TITLE

Serum Adiponectin Concentrations in Relation to Lipid Profile, Anthropometric Variables and Insulin Resistance in Patients with Metabolic Syndrome

AUTHOR(S)
Mirinazhad, Mir-Mousa; Farhangi, Mahdieh Abbasalizad; Jahangiri, Leila; Yaghoubi, Alireza
PUB. DATE
December 2014
SOURCE
Malaysian Journal of Nutrition;2014, Vol. 20 Issue 3, p283
SOURCE TYPE
Academic Journal
DOC. TYPE
Article
ABSTRACT
Introduction: Associations between serum adiponectin concentrations and anthropometric and metabolic parameters in obesity and diabetes have been elucidated; however, the relationship between serum adiponectin and cardiovascular risks in patients with metabolic syndrome are less studied. Methods: One hundred and sixty patients with metabolic syndrome (107 men and 54 women) were recruited for this study. Anthropometric indices of weight, height, waist circumference and hip circumference were measured. Serum adiponectin, lipid profile and fasting blood glucose (FBG) were measured by enzyme- linked immunosorbent assay method (ELBA). The homeostasis model assessment (HOMA) was used for determination of insulin resistance.

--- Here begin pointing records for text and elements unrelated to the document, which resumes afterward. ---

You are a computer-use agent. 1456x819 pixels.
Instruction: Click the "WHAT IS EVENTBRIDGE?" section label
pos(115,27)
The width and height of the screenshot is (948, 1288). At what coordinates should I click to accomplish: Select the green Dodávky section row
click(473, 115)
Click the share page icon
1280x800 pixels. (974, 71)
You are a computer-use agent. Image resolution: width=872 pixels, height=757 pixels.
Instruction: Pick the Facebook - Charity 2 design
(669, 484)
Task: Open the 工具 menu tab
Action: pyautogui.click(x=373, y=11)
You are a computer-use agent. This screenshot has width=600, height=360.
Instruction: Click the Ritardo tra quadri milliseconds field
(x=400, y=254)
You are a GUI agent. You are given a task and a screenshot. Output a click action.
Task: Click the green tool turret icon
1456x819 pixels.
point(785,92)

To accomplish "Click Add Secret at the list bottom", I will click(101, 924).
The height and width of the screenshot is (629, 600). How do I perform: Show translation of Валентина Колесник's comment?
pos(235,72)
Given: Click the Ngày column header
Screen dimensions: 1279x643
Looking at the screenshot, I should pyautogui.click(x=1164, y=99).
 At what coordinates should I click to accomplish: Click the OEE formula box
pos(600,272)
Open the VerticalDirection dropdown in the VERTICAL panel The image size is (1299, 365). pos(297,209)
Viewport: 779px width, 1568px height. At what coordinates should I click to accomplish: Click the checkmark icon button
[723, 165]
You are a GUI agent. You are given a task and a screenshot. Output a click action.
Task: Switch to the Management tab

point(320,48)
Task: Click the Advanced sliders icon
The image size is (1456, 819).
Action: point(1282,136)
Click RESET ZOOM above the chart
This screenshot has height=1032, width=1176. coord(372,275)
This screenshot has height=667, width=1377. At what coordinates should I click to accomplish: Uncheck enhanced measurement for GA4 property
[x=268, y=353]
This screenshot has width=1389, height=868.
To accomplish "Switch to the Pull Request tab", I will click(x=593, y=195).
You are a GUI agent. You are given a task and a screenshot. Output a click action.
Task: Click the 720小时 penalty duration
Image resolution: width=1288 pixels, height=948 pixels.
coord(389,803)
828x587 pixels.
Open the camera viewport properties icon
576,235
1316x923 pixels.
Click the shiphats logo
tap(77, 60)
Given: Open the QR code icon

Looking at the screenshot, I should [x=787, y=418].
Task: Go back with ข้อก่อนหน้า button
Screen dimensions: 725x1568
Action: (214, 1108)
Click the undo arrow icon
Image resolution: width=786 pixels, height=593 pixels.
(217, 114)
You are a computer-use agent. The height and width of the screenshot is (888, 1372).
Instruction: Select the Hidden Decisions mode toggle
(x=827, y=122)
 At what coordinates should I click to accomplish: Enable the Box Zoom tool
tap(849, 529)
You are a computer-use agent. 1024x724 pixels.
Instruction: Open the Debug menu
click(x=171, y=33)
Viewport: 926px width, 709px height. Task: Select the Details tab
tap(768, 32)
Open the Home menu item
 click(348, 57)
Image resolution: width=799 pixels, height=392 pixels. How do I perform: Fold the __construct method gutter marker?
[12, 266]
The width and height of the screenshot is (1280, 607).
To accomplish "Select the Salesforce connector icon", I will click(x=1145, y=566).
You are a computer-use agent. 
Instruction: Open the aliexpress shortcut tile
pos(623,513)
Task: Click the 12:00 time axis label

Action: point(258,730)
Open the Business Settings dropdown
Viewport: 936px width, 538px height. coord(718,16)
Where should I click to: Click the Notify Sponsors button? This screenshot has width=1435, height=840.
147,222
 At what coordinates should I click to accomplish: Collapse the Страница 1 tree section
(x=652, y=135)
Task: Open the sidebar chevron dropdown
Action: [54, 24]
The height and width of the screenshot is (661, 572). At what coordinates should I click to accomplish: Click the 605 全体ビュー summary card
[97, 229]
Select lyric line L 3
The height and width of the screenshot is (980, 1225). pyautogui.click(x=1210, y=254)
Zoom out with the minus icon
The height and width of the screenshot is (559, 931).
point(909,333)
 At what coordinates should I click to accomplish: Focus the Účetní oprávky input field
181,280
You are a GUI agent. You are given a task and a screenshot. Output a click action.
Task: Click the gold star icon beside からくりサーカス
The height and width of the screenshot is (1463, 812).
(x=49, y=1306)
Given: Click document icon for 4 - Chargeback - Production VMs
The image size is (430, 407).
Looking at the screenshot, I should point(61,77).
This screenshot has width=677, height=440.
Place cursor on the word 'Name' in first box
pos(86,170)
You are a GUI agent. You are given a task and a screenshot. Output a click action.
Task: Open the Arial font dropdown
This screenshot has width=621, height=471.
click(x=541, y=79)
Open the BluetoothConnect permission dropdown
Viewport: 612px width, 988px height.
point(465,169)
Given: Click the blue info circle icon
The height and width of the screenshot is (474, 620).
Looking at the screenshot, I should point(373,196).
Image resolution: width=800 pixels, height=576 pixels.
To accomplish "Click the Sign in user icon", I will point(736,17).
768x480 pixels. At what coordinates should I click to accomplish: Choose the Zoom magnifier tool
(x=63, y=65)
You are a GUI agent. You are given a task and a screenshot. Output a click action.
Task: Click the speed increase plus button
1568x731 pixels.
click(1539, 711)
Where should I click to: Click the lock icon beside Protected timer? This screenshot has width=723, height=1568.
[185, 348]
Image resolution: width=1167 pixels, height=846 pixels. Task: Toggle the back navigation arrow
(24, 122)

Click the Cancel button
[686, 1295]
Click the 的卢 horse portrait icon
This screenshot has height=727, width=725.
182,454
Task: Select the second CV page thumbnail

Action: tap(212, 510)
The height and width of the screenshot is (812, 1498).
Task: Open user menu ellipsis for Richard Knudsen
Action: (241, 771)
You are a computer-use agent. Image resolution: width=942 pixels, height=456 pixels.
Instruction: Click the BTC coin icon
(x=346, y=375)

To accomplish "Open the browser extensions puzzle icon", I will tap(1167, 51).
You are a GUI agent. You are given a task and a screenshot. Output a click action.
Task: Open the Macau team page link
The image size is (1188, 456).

Results: BMI was significantly higher and waist-to-hip ratio (WHR) was lower in women compared to men (P < 0.001 and < 0.05 respectively). Serum high density lipoprotein cholesterol (HDL-C) in women was significantly higher than in men (45.98 ± 11.15 versus 39.11± 8.43 mg/dl; P < 0.001). Serum adiponectin concentrations were negatively associated with serum triglyceride concentration and waist circumference in men and women respectively. There was also a positive relationship between serum adiponectin and HDL-C concentrations and age in men and women respectively (P < 0.05). Adjusting for the confounding effects of age and BMI using linear regression model, serum TG, LDL-C and WC were significant negative predictors of serum adiponectin concentrations (P < 0.05). Conclusion: Our findings showed that serum adiponectin concentration is related to anthropometric and metabolic parameters in patients with metabolic syndrome. Further studies are warranted to better clarify these associations and underlying mechanisms.